1970年代は首都圏や大都市圏だけでなく、地方各地でも医学部設立のラッシュはありましたが、1979(昭和54)年の琉球大学(沖縄県西原町)以降は長きにわたって新設は行われていません。しかし近年、状況は変化しています。
2010年代に入り、東日本大震災で地域医療が壊滅的になった東北の復興支援も兼ねて、東北薬科大学(現・東北医科薬科大学。宮城県仙台市)は2016年4月、医学部を新設。また2017年には、国際医療福祉大学(栃木県大田原市)が成田キャンパスに医学部を新設しました。
医学部新設のハードルは極めて高いことに変わりありませんが、両大学は薬科や医療系に特化した大学だったことから、新設という難題をクリアするに至ったと考えられます。そのことからも、これらのような専門学部がない大学が医学部を作るのは、極めて困難な道だと言えます。
聖マリアンナ医科大学と提携する上智大
上智大学は、神学部など文系学部を主体とした大学としてスタート。
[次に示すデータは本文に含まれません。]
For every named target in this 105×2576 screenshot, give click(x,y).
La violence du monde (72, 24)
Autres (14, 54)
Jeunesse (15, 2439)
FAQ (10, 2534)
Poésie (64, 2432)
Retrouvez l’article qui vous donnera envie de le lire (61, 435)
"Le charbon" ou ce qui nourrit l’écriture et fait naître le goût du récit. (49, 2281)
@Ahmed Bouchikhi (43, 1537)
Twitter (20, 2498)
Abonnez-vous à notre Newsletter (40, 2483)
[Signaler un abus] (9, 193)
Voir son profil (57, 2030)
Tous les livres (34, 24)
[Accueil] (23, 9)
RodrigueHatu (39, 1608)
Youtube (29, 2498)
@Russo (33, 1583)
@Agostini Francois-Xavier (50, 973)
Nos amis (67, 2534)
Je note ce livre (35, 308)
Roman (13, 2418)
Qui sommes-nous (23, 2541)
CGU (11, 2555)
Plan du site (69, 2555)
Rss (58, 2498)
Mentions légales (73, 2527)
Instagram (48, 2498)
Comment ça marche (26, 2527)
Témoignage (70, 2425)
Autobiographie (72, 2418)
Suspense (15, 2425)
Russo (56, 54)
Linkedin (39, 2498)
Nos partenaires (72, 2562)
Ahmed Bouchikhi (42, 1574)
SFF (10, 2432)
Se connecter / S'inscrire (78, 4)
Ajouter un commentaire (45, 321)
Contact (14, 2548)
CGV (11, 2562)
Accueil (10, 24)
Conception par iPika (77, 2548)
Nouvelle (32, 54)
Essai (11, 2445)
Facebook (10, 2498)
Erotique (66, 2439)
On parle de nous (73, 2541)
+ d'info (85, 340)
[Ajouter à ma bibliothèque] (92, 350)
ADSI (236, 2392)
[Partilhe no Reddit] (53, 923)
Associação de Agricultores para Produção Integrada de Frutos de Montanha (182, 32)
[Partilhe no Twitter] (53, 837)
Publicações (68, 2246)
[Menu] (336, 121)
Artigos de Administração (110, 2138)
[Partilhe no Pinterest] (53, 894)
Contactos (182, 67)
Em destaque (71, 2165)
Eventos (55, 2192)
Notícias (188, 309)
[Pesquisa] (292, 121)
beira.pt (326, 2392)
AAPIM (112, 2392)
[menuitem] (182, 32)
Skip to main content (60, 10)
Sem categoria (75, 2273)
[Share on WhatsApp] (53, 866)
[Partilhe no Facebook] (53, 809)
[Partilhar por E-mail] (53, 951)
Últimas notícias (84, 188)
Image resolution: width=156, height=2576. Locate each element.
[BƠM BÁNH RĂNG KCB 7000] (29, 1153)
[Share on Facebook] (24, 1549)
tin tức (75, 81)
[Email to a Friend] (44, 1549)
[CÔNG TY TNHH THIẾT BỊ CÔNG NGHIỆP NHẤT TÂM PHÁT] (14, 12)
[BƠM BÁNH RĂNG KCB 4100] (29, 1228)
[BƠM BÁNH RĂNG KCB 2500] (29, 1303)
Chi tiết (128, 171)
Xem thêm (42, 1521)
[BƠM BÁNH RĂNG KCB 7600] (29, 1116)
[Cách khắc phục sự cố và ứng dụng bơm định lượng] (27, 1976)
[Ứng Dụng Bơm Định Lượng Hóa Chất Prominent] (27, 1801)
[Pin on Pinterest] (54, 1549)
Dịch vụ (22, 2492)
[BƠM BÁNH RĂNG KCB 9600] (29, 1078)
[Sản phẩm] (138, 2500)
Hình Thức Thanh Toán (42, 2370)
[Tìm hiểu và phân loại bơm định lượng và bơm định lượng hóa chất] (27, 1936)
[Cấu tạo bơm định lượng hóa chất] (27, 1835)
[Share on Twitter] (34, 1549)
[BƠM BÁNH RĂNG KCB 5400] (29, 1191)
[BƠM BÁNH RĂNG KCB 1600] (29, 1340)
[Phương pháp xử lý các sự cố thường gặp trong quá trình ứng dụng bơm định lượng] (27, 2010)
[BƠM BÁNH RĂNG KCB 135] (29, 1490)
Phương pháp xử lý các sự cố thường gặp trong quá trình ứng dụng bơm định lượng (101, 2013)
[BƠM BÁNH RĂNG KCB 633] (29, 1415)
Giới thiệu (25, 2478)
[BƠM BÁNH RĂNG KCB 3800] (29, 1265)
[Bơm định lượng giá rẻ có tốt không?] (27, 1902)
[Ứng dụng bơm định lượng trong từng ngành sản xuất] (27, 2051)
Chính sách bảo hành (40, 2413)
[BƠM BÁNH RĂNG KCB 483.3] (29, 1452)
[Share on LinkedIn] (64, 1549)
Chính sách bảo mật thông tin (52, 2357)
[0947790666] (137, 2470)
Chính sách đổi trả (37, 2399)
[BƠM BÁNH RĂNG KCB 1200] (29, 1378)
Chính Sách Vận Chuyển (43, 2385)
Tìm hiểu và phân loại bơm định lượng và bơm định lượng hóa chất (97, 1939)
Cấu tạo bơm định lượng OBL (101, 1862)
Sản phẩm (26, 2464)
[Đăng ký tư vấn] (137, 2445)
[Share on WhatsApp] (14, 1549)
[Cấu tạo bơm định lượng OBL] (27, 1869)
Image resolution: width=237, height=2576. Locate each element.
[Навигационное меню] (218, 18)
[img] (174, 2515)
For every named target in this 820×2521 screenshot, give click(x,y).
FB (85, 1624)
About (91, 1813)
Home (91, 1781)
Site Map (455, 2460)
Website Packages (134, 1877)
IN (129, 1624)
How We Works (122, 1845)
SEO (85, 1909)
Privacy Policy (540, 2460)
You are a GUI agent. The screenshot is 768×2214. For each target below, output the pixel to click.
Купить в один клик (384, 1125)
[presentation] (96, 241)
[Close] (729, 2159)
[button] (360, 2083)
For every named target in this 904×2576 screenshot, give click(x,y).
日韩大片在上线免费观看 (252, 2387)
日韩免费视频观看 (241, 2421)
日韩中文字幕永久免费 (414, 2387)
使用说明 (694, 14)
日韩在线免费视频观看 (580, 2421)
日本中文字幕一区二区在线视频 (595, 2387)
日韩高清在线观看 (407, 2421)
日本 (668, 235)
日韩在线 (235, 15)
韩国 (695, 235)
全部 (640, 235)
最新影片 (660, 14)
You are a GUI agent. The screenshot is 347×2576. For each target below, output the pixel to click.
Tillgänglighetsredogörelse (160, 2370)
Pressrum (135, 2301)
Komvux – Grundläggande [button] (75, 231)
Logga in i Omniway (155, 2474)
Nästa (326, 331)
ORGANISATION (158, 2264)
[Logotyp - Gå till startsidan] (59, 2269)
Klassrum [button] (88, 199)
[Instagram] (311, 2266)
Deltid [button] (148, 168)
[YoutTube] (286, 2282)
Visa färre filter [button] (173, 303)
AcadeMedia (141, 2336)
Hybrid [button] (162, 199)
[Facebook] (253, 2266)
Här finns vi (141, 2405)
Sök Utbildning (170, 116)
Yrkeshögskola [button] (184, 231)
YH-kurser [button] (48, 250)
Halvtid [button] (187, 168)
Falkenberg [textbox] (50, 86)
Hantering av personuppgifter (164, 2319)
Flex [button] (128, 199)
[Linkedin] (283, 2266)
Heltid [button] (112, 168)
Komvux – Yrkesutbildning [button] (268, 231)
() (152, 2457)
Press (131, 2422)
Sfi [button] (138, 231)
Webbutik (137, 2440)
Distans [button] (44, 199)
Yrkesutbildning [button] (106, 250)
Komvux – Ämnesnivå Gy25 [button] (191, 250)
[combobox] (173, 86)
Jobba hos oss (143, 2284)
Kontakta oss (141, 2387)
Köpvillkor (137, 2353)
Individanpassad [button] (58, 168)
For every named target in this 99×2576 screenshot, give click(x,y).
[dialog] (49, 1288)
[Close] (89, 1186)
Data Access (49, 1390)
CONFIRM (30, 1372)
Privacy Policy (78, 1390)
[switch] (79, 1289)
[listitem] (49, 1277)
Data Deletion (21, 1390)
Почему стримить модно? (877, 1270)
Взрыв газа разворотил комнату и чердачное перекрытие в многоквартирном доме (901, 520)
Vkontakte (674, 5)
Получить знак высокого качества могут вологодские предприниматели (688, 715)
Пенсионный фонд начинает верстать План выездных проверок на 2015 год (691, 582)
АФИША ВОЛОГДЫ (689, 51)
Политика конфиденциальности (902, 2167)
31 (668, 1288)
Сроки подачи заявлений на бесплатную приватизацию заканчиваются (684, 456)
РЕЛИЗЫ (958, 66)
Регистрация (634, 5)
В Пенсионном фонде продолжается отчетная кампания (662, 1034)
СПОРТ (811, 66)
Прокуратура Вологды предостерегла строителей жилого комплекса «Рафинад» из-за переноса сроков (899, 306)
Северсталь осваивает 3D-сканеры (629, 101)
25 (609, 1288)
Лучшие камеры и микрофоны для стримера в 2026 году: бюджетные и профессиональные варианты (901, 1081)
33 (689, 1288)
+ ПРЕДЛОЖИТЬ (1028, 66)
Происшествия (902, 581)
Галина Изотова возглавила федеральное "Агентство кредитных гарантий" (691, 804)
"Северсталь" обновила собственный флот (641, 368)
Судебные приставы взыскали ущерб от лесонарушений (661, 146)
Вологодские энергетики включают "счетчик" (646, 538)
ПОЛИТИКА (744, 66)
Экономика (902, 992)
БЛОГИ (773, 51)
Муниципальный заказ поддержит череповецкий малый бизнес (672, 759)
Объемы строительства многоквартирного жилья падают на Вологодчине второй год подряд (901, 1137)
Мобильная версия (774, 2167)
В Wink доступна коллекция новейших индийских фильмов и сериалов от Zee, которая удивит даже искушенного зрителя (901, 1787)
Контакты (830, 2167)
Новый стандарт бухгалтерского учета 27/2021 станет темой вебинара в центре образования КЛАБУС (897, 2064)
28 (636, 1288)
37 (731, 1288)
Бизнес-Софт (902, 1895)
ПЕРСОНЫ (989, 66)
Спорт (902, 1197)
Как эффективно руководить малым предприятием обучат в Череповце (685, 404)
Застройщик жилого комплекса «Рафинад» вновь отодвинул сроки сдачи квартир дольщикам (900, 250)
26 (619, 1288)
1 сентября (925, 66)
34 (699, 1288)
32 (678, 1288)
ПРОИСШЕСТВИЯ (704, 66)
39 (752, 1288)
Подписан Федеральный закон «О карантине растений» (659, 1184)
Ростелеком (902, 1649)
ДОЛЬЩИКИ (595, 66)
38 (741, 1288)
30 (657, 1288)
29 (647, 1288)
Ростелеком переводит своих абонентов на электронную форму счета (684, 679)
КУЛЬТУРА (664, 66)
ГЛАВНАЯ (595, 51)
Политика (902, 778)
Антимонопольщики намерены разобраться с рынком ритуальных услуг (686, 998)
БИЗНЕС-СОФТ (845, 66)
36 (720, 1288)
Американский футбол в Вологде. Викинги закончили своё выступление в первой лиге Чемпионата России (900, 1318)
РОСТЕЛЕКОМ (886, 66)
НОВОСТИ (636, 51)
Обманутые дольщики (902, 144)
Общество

そのため、理工学部の開設も1962(昭和37)年と、医学部と距離をおいた運営を行ってきました。
しかし2010年代に入り、医療系学科を合併したり医科大学と提携したりするなど活発な動きをみせています。2011年、カトリック系の聖母大学(2014年閉校)などを運営する学校法人聖母学園を吸収合併し、総合人間科学部に看護学科を開設しています。
また、2014年には聖マリアンナ医科大学(川崎市)と大学間交流の包括協定を締結するなど、医学部とのつながりを強化しています。一連の流れから、上智大学も医学部新設に興味を示しているのは明らかです。
東京都内での施設増幅や付属病院の敷地取得は難しい
しかし、総合大学が医学部を新設するのは国からの認可もさることながら、学生を教える力量のある教職員をそろえたり、施設を整備したりする必要があります。安易に「新設したい」と声を上げても、実現するのは不可能に近いのです。
上智大学の看護学科の学生は聖マリアンナ医科大学の講義を受けたり、同大学の付属病院で実習したりするなど、現段階でできる最大限のことは交流なのでしょう。
また昨今、地方と都心との医療格差も叫ばれているため、上智大学や早稲田大学は都内に施設や付属病院を作るのが難しくなっています。医学部を新設するのであれば、地方に作って「地域のために医療貢献する」という大義名分を打ち出すことが必要です。
どちらも本部は都心にありますが、充実した施設や付属病院には広大な敷地が必要です。学生が集まり、地域経済が潤い、土地の確保に悩まないで済む場所を念頭に置かないと、医学部新設の悲願はかなえられないのです。